Since opening for business in Massachusetts, Synergy has earned a reputation for aggressive marketing to attract patients, but several former and current employees said Synergy has skimped on nurse staffing and other essentials, such as fresh linens and creams to prevent pressure sores.
Two other former staffers described coveted Patriots playoff tickets Synergy bought in January 2013 — one month after acquiring its first facility in Sunderland. The company spent roughly $25,000 on a suite at Gillette Stadium and invited local doctors and nurses to help woo more business for its new facility, the staffers said.
“It really offended me because I had to do battle to get basic nursing supplies,’’ said one of the former staffers who still works in the industry and asked to remain anonymous.
In the months following that playoff game, the company cut back on the quality of adult diapers and fresh fruit at its Sunderland facility, according to a former volunteer state ombudsman and government records, and was cited by state investigators for more than a dozen violations.
Two other workers, one still a Synergy staffer, said they have had positive experiences working for the company. One, a former business manager who has since moved on to another nursing home company, said she remembers Zisha Lipschutz dropping in during off hours to hand out pizza to workers.
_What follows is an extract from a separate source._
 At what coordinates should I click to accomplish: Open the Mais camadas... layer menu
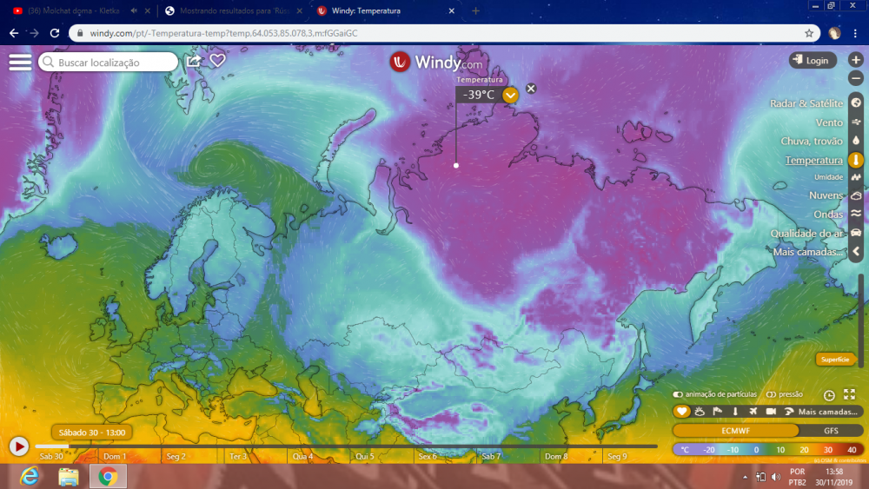807,252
“They were very good to me, and they were very much for their employees,’’ said the woman, who asked that her name not be used because she didn’t want her new employer to read about her talking about her former boss.
“If someone needed a hardship loan, they would offer that as well,’’ she said.
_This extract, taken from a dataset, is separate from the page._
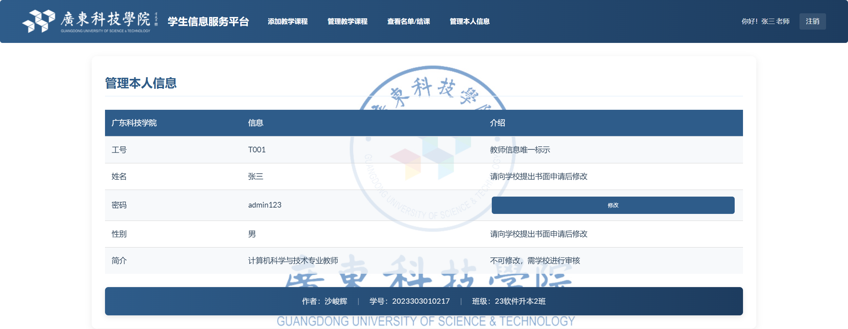Go to 管理教学课程 page
848x329 pixels.
(347, 21)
But another former employee accuses Synergy of reneging on thousands of dollars it owes him. Yitzhak Rosenblum, Synergy’s former director of acquisitions, is suing Lipschutz and Newmark, alleging they fired him in June without cause. Rosenblum says the company owes him more than $200,000 for coordinating the acquisition of several nursing homes worth more than $20 million, according to the suit filed in August in Ocean County Superior Court, in New Jersey.
Rosenblum’s suit notes he may be entitled to even more compensation because he was working on the acquisition of two more nursing homes for Synergy, in Linden, N.J., and in Bristol, Tenn. Representatives of those nursing homes did not return phone calls inquiring whether the deals had been completed.
Synergy argues in court filings it owes Rosenblum less than $200,000. But the company says the amount is irrelevant because the two sides signed an agreement when Rosenblum was hired to keep any differences private and instead settle them before a panel of rabbis.
But Ocean County Superior Court Judge Arnold Goldman ruled last month that Rosenblum was entitled to his day in court and allowed the lawsuit to continue. The ruling may accomplish what Massachusetts regulators have not succeeded in doing: shining a light on the inner workings of Synergy.